The geothermal startup Eavor said Tuesday that its breakthroughs in drilling had slashed the time it takes to drill its wells underground. The Canadian company said that the results of two years of drilling at its flagship project in Geretsried, Germany, showed its efforts to dig to hotter and deeper locations are working. “Much like wind and solar have come down the cost curve, much like unconventional shale [oil and gas] have come down the cost curve, we now have a technical proof-point that we’ve done that in Europe,” Jeanine Vany, a cofounder and executive vice president of corporate affairs at Eavor, told Canary Media’s Maria Gallucci.

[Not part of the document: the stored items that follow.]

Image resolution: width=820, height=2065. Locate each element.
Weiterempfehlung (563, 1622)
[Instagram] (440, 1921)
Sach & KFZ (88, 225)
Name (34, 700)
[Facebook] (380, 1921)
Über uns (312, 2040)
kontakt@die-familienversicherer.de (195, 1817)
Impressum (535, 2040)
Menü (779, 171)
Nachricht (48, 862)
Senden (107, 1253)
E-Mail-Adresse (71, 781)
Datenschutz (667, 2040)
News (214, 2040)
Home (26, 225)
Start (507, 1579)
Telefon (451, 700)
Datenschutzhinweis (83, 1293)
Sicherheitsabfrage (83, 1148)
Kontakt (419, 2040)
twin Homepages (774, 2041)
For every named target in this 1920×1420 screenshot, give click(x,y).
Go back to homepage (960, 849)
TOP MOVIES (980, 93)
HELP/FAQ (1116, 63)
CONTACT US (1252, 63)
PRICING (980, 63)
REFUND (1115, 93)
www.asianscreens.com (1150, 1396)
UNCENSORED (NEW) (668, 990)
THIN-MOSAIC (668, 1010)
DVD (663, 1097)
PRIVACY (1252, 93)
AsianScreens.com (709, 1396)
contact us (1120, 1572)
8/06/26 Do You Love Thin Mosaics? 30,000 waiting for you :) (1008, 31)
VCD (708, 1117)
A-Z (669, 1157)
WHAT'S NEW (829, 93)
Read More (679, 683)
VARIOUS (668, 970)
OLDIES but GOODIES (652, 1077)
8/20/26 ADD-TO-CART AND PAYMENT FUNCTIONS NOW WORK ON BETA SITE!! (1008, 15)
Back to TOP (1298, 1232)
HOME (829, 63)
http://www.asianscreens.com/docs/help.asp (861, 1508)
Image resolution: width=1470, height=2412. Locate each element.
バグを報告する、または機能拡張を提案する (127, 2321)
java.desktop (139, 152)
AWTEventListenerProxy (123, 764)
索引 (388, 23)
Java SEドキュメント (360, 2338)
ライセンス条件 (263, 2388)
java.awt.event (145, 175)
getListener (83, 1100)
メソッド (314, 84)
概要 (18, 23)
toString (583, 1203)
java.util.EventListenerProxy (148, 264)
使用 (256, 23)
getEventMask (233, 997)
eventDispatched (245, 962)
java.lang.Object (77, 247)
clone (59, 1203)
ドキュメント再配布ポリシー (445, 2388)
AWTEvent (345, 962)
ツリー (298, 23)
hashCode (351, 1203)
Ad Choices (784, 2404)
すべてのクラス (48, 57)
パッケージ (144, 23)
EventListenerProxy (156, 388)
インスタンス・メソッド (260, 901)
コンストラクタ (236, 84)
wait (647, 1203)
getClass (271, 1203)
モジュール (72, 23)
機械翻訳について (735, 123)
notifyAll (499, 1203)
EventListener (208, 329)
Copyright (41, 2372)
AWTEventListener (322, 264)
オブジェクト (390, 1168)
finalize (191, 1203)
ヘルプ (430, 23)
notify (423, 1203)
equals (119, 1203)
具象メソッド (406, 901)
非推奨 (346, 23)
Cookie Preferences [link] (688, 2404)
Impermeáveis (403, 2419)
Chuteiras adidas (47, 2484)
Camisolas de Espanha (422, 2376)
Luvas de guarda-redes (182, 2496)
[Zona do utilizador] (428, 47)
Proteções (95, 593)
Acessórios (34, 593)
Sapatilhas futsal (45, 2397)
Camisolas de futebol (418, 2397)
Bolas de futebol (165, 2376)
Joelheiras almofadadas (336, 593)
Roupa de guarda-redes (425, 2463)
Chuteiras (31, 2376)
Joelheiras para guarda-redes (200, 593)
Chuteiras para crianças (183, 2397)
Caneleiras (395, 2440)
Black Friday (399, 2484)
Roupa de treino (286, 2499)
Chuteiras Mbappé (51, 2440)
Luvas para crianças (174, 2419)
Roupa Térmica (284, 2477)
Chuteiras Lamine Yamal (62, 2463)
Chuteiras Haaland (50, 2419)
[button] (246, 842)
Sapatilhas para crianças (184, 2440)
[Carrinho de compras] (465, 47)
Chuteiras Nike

The breakup of the ancient supercontinent 1.5 billion years ago transformed the Earth’s surface environments and laid the groundwork for the emergence of complex life. That’s according to new research by Australian scientists at the University of Sydney and the University of Adelaide. The findings challenge what has long been called the “boring billion,” a time when biological and geological changes effectively stalled. The plate tectonics that reshaped the planet triggered conditions that supported oxygen-rich oceans and fostered the appearance of the first eukaryotes, the ancestors of all complex life. “Our work reveals that deep Earth processes, specifically the breakup of the ancient supercontinent Nuna, set off a chain of events that reduced volcanic carbon dioxide emissions and expanded the shallow marine habitats where early eukaryotes evolved,” Dietmar Müller, a University of Sydney professor and the study’s lead author, said in a press release.